◆ **Görev Tanımı**: Seçimleri sorgulamak üzerine yazıdan, "Bu ara kimle" sözlerinin geçtiği yerle başlayıp "de İstanbul diyor." sözleriyle biten kısmı hiç değiştirmeden çıkarın.

◆ **Sayfa**:
Bu ara kimle konuşsam hayattaki seçimlerini sorguluyor. İrili ufaklı.
Bu yazki tatil seçimini; iki defa dokuz günlük tatil vardı ve iyi değerlendiremedim. Kışa hazır değilim diyor. Yazın takıldığım çocuğu yaz aşkı olarak bırakmalıydım, yaz dizileri gibi bu, şehre dönünce tutmadı diyor. Bu kış kesin sevgili bulacağım, ama çalışmaktan vakit mi var da diyor. Kurumsal hayata geçecektim o teklif geldiğinde, freelancer olmak zor iş, bir gün para var ertesi gün yok diyor. Her gün ofise gitmekten bıktım, kendime hiç vakit kalmıyor, freelancer olacaktım, kendi zaman planımı kendim yapacaktım da diyor.
Kendi paramı kazanıyorum kendi evime çıkarım diyor, hangi semtte nasıl bir dairede yasayacağını seçiyor, sonra da kazandıgı para ile geçinemeyip geri aile evine dönmeyi. İstanbul beni kesmedi, Avrupa; Avrupa beni bozdu, şimdi de İstanbul diyor.
Sözel okumayacaktım, şimdiki aklım olsa Fen matematik okurdum diyor. Anadolu lisesine değil özel üniversiteye gitseydim bambaşka olurdu diyor. Bu sanki kendi seçimiymiş; anası, nereyi kazandıysa, bütçesi nereye yettiyse oraya göndermemişçesine.
Günün sonunda aynı kapıyo çıkıyor, herkes seçimlerini sorguluyor, kimse sonuçtan mutlu olmuyor. Nasıl olalım, biz de bu coğrafyada yaşamayı seçmedik ki.
Ben en son Erasmus’a gitmek için Malmö’yü mü yoksa Porto’yu mu seçsem diye bir ikilemde kalmıştım. 2005 senesinde gerçekleştirdiğim bu zorlu!! seçim sonrasında 14 ay kendimi kızgın kumlardan serin okyanus sularına attım. Sonrasında genelde hep tek opsiyon çıktı karşıma. Ben de o opsiyonları değerlendirdim. Seçimlerimden mutsuz hiç olmadım, açıkçası hiç de fazla sorgulamadım. Bu geldiyse önüme budur dedim.

◆ **Veri Satırları**:
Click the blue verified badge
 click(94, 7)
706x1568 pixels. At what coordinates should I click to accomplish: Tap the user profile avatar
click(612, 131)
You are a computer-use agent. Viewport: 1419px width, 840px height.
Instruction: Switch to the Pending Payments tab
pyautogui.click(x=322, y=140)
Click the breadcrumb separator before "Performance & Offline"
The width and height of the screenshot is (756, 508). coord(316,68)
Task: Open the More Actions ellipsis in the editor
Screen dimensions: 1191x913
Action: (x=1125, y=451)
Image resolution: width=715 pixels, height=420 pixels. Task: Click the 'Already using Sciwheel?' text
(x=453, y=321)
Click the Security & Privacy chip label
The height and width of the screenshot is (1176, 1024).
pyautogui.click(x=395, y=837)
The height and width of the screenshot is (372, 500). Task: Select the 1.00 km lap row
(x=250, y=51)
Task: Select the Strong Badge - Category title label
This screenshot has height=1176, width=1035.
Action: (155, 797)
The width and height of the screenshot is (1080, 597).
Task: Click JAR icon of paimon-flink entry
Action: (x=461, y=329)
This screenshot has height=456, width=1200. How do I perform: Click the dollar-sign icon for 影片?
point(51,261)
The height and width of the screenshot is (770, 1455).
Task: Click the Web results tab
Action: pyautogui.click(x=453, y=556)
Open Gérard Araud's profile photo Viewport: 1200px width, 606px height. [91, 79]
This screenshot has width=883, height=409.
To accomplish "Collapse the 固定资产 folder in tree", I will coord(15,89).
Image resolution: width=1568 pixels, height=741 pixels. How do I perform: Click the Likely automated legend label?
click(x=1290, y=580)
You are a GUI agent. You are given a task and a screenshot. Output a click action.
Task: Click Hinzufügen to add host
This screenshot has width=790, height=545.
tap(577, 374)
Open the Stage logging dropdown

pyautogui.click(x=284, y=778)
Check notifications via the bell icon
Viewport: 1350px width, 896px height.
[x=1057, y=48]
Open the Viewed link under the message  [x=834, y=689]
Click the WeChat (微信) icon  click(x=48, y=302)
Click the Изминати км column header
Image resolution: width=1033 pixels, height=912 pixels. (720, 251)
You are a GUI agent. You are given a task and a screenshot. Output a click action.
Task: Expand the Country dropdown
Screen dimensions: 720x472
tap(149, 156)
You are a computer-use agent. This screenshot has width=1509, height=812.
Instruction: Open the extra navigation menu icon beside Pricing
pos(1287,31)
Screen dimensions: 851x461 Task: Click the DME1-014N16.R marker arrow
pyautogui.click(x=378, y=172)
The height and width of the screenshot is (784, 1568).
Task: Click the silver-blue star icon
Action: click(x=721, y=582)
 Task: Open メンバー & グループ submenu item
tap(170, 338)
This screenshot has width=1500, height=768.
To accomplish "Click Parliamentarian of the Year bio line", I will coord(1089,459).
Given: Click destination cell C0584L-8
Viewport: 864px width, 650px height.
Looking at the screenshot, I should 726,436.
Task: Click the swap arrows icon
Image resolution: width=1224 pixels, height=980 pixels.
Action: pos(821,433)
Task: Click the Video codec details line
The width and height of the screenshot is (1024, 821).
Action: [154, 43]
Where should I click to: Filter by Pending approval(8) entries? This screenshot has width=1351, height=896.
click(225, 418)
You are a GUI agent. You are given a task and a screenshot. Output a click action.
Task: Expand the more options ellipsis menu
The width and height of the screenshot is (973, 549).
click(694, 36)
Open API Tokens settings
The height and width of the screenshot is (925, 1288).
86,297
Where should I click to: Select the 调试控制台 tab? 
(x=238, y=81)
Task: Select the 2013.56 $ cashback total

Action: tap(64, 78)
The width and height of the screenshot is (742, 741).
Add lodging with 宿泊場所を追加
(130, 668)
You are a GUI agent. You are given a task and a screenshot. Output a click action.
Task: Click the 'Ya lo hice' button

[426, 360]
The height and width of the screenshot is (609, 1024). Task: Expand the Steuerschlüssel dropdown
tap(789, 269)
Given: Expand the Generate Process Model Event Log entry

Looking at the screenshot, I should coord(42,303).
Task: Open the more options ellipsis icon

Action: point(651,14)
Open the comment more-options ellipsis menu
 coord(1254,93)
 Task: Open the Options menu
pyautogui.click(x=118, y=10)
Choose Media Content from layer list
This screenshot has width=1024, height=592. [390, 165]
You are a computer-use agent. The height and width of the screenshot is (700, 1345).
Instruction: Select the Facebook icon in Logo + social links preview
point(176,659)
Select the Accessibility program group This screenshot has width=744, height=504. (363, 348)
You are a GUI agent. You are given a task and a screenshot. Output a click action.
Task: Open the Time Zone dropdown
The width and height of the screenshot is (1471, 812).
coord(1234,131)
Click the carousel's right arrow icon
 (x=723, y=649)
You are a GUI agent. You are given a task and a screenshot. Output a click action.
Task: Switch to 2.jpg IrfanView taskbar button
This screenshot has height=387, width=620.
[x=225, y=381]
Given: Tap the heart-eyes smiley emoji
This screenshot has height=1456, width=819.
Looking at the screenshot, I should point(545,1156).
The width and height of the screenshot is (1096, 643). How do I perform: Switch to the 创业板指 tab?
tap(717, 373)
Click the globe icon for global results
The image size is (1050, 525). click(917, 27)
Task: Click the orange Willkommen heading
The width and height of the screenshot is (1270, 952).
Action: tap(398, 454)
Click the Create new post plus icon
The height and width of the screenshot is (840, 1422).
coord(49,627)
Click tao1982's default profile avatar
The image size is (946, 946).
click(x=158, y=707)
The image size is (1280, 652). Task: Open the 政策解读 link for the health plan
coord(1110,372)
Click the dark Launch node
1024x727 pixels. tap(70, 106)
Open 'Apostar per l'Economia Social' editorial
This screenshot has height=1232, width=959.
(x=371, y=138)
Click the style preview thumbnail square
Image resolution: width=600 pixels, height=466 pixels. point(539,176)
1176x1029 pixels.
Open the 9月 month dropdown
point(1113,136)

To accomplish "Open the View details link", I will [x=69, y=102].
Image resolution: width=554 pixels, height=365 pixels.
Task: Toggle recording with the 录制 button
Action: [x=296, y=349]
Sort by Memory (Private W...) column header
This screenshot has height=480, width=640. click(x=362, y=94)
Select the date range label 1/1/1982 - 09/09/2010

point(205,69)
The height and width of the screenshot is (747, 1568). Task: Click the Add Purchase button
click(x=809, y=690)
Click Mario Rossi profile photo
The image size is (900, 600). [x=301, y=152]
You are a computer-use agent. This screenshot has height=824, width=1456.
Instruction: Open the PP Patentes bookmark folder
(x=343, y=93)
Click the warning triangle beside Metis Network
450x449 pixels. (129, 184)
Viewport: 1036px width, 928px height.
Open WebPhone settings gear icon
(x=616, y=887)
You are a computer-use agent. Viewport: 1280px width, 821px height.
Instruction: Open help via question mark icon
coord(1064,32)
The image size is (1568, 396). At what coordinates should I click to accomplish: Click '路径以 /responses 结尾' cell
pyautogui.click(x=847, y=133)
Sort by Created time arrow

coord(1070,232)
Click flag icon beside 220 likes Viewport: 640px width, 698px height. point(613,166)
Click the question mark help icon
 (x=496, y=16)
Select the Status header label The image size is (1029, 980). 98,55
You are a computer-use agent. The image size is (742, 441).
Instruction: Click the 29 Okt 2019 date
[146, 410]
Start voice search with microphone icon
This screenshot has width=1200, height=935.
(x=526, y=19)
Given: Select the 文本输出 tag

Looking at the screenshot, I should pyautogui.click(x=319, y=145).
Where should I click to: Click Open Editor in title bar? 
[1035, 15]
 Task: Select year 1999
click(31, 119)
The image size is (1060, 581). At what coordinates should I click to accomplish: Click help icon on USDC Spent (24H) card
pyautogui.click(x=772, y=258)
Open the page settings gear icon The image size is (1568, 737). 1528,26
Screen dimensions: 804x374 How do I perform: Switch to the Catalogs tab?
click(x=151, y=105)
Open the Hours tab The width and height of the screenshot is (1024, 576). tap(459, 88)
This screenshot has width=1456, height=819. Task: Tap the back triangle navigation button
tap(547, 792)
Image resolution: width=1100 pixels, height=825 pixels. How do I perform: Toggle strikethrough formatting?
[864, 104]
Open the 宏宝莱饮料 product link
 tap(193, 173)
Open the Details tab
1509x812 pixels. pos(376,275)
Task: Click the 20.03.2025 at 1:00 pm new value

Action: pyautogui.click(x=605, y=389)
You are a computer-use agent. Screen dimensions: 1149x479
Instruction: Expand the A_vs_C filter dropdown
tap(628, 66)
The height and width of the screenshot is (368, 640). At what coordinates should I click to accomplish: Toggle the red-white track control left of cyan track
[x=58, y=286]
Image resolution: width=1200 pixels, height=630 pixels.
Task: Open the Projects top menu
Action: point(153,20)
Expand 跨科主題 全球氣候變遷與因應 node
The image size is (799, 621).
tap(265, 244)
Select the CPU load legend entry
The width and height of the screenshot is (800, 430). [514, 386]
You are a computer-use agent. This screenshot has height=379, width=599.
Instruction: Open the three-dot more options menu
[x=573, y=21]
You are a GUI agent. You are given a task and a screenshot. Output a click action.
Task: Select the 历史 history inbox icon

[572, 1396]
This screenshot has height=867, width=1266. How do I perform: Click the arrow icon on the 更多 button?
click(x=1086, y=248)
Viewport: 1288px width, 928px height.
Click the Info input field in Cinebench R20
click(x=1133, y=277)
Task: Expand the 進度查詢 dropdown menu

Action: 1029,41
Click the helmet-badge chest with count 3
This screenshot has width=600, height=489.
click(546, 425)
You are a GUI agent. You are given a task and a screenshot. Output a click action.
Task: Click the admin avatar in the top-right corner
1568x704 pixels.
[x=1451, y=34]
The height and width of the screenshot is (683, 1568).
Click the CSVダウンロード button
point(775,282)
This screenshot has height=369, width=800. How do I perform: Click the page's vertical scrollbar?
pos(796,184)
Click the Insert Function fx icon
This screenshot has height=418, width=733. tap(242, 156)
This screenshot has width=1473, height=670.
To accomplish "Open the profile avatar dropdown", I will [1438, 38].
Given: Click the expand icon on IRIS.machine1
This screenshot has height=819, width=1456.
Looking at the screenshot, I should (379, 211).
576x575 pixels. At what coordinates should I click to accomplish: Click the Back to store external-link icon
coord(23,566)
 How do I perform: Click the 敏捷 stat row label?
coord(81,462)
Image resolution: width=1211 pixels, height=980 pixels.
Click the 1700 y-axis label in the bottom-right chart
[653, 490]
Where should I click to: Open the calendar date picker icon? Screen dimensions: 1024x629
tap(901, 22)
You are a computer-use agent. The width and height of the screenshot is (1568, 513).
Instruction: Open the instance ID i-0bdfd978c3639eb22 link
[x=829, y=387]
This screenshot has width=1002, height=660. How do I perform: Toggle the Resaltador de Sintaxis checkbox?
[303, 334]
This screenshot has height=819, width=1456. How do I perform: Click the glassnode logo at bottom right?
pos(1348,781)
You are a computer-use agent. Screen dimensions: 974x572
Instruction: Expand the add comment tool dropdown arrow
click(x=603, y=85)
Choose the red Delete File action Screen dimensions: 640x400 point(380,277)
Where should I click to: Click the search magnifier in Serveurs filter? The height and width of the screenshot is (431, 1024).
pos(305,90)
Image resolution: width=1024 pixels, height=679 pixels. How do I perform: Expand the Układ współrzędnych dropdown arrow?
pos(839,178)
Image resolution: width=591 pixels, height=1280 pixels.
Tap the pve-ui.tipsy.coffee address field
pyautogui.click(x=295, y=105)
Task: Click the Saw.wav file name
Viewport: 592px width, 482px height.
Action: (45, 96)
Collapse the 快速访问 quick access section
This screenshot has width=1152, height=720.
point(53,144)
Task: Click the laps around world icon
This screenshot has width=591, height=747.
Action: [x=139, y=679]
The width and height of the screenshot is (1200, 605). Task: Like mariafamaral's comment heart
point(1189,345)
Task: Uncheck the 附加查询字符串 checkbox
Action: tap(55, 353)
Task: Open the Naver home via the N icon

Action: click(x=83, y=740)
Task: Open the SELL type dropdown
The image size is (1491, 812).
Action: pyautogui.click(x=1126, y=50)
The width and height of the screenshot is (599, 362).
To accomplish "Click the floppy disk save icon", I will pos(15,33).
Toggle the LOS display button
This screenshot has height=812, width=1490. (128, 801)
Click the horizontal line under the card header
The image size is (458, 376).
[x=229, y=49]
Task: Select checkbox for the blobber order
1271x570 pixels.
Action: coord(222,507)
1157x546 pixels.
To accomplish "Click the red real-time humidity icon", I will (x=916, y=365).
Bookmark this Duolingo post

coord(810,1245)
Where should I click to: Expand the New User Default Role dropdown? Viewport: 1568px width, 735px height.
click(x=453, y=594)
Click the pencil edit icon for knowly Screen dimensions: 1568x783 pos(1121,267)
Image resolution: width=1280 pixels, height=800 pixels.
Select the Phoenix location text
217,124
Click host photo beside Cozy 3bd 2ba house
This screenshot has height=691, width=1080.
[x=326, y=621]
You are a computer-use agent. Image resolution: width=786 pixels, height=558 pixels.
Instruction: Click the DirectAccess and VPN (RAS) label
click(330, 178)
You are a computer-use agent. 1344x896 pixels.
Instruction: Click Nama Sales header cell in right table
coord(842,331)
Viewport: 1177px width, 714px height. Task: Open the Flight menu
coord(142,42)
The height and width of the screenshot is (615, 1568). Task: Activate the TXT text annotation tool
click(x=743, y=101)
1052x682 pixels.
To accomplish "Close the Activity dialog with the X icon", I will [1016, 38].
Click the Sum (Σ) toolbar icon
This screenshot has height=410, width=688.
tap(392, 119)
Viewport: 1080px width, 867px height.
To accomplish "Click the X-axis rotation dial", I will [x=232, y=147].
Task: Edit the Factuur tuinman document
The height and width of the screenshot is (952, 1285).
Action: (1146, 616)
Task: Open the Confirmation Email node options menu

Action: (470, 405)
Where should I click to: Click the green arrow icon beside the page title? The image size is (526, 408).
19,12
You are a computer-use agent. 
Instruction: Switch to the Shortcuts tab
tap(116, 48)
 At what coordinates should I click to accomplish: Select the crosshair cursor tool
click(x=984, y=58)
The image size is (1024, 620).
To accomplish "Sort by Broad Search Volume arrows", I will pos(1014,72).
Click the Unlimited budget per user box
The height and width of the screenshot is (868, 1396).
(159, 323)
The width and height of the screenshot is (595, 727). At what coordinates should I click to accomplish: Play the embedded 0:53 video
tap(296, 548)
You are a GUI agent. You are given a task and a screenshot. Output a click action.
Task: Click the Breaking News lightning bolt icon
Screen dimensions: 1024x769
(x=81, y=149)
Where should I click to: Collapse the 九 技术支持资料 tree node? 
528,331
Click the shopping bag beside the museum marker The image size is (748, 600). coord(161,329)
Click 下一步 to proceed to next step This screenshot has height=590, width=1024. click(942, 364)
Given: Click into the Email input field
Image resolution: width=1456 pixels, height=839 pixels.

◆ **Görevin Çözümü**:
Bu ara kimle konuşsam hayattaki seçimlerini sorguluyor. İrili ufaklı.
Bu yazki tatil seçimini; iki defa dokuz günlük tatil vardı ve iyi değerlendiremedim. Kışa hazır değilim diyor. Yazın takıldığım çocuğu yaz aşkı olarak bırakmalıydım, yaz dizileri gibi bu, şehre dönünce tutmadı diyor. Bu kış kesin sevgili bulacağım, ama çalışmaktan vakit mi var da diyor. Kurumsal hayata geçecektim o teklif geldiğinde, freelancer olmak zor iş, bir gün para var ertesi gün yok diyor. Her gün ofise gitmekten bıktım, kendime hiç vakit kalmıyor, freelancer olacaktım, kendi zaman planımı kendim yapacaktım da diyor.
Kendi paramı kazanıyorum kendi evime çıkarım diyor, hangi semtte nasıl bir dairede yasayacağını seçiyor, sonra da kazandıgı para ile geçinemeyip geri aile evine dönmeyi. İstanbul beni kesmedi, Avrupa; Avrupa beni bozdu, şimdi de İstanbul diyor.